Wicomico County, Maryland, is served by two courthouses, both located in the county seat of Salisbury.

The Wicomico County Circuit Court, where serious criminal cases and major civil cases are tried, is located at 101 North Division Street. The Circuit Court hears all family law matters which include divorce, custody, child support, and visitation. The court also hears matters such as guardianship, name changes, juvenile matters, and all jury trials. Civil matters over $5,000 can be filed in the Circuit Court. Civil matters over $30,000 must be filed in the Circuit Court. Civil cases can elect to have a jury trial if the claim is for $15,000 or more.

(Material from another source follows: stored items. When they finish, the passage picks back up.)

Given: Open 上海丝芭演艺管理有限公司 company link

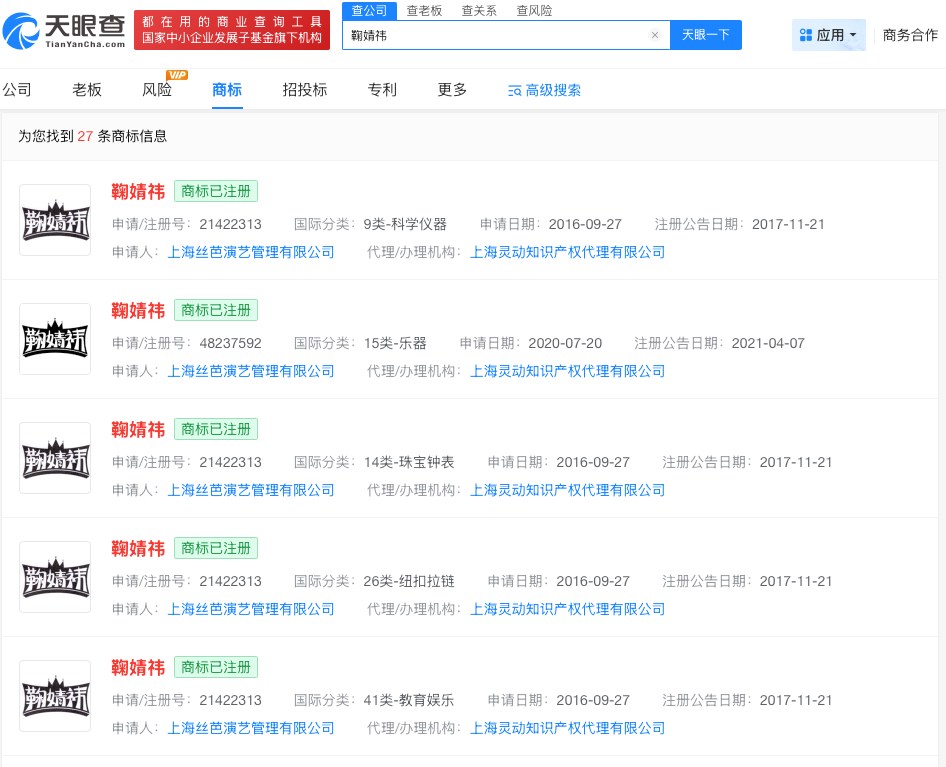Looking at the screenshot, I should pos(250,252).
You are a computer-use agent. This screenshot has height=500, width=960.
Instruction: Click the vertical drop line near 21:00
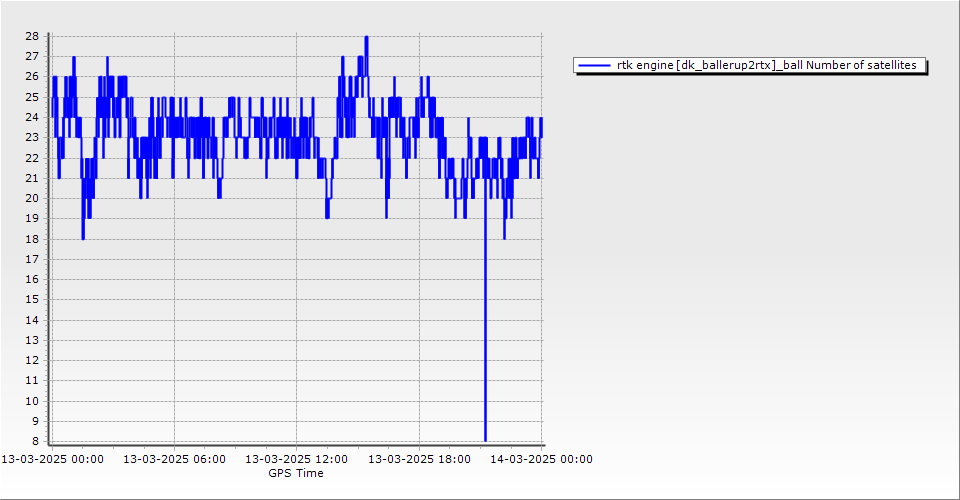tap(485, 300)
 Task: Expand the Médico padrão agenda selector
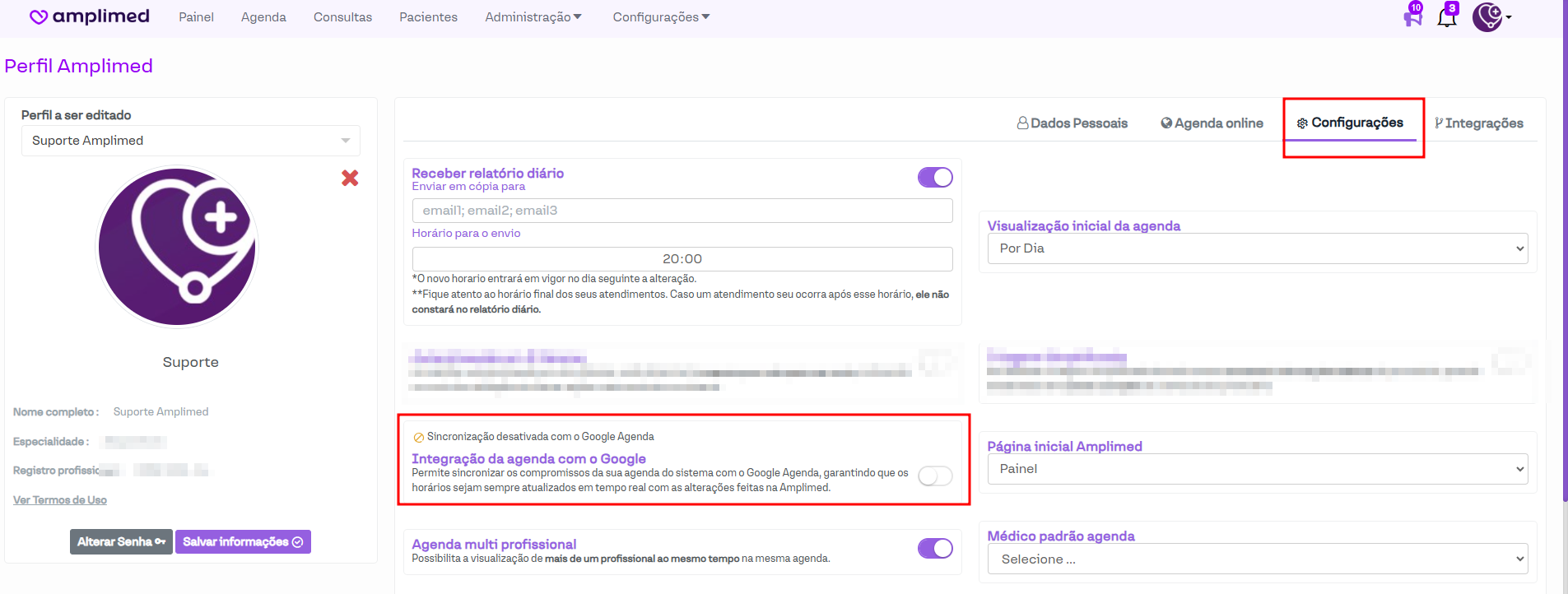tap(1257, 559)
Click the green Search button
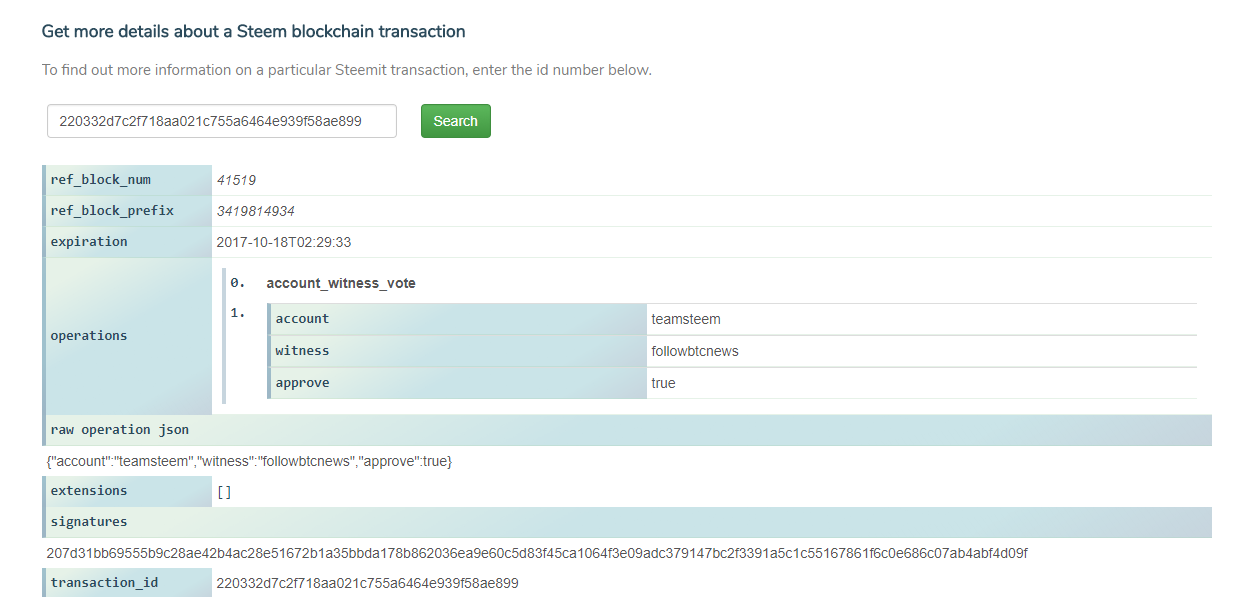This screenshot has width=1246, height=597. pos(455,121)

The Wicomico County Circuit Court has four judges and one magistrate. Judge S. James Sarbanes is the Administrative Judge. Judges Kathleen Leonard Beckstead, Matthew A. Maciarello, and Karen M. Dean are Associate Judges. Connie G. Marvel is the Magistrate. A magistrate can hear cases and make recommendations but does not have the same powers and authority of a judge.

The county's District Court building, known as the W. Paul Martin District Court and Multi-Service Center, is located at 201 Baptist Street. This is where such matters as traffic violations, misdemeanor criminal cases, and civil cases are heard. Civil cases include small claims (under $5,000), large claims ($5,001-$30,0000), landlord-tenant issues, replevin (return of property), peace and protective orders

The Wicomico County District Court has two full-time judges, David B Martz and Abigail H Marsh. Judges from surrounding counties frequently visit allowing three courtrooms to operate.